Patients were premedicated with intramuscular midazolam 0.02 mg/kg 30 min before entering the operating room. Before anesthesia, a venous catheter was inserted and acetated Ringer’s solution was infused at a rate of 10 mL · kg^–1 · h^–1 IV throughout the study period. Intraoperative monitoring consisted of a 5-lead electrocardiogram, noninvasive measurements of arterial blood pressure (BP), and pulse oximetry (Spo₂). With the patients in the lateral position and after intradermal anesthesia with 1% mepivacaine, the epidural space was identified with an 18-gauge Tuohy needle at a vertebral level between T8 and T12 using a loss-of-resistance to air technique. An epidural catheter was then inserted 5 cm cephalad into the epidural space. Thereafter, patients were turned to the supine position. Then, the BIS monitoring electrodes were applied to the forehead of each patient as recommended by the manufacturer. All electrode impedance levels were kept below 7.5 k. The BIS value was obtained from an A-1050 monitor (Version 3.05.05; Aspect Medical Systems, Natick, MA). High pass and low pass filters for BIS calculation were at 1 and 50 Hz, respectively, with a 50 Hz notch filter. The BIS smoothing rate was set at 30 s.

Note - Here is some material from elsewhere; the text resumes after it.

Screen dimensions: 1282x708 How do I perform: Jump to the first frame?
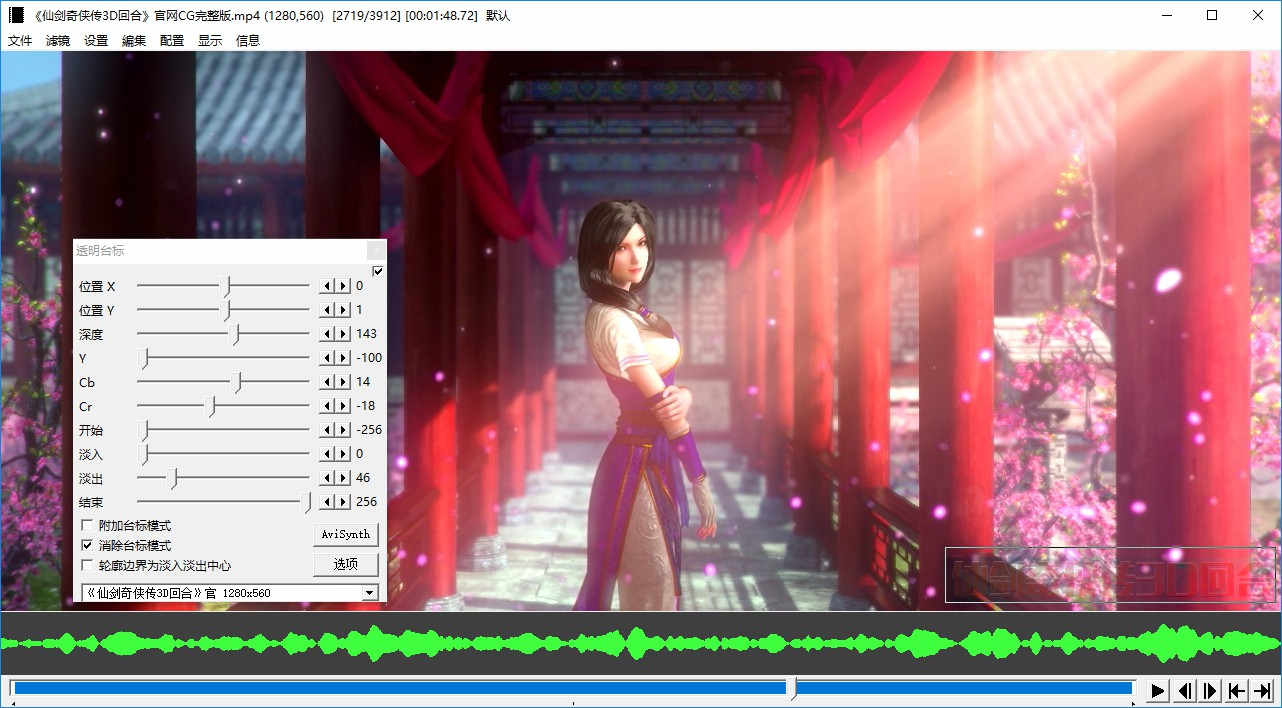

The patients were randomly allocated to 2 groups receiving either 5 mL of epidural saline (group S) or the same volume of 0.75% ropivacaine (group R). Sensory block was verified by loss of sensation to cold using a glass ampoule cooled by 4°C at 5 and 20 min after the epidural injection. Motor block of the lower limb was evaluated by asking the patients to flex the knees and ankles and rated for 3 points: 0 = full motor strength; 1 = partial blockade; 2 = complete blockade. Assessments of motor block were made immediately after the evaluation of sensory block.

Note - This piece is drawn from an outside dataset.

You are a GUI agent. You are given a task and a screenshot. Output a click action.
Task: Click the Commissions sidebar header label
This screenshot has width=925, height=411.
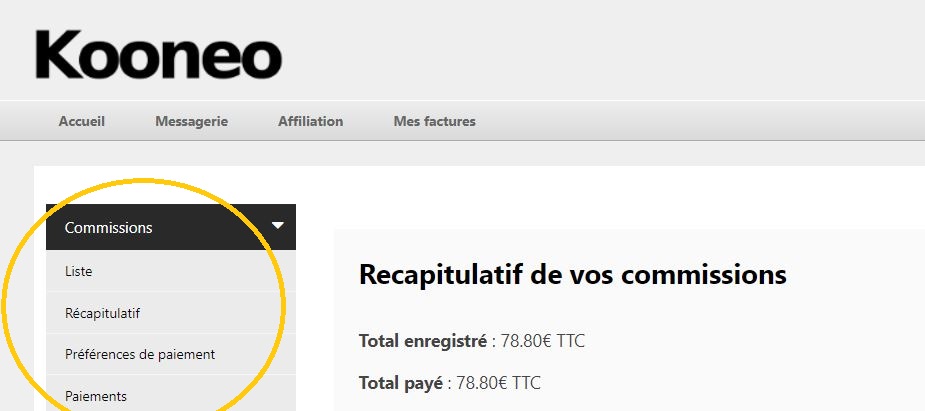click(109, 228)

Two phases of the BIS measurements were performed. First, the BIS measurements were made during the awake phase. BIS values were recorded at pre-epidural injection (control) and at 7, 12, 13, 14, 22, and 23 min after the epidural saline or ropivacaine injection. Although sensory and motor assessment made this study open labeled, the BIS measurements were performed by a blinded investigator who did not know the results of sensory and motor assessments.

General anesthesia was then induced in all patients with 2 mg/kg propofol IV and 0.15 mg/kg vecuronium IV. After tracheal intubation, anesthesia was maintained with 0.75% sevoflurane (end-tidal) in an air/oxygen mixture with a fresh gas flow of 6 L/min. End-tidal sevoflurane concentration, end-tidal carbon dioxide tension (Petco₂), and rectal temperature were also monitored. The patients’ lungs were mechanically ventilated to maintain Petco₂ at 32 to 38 mm Hg. The fraction of inspired oxygen was adjusted to avoid Spo₂ less than 97%.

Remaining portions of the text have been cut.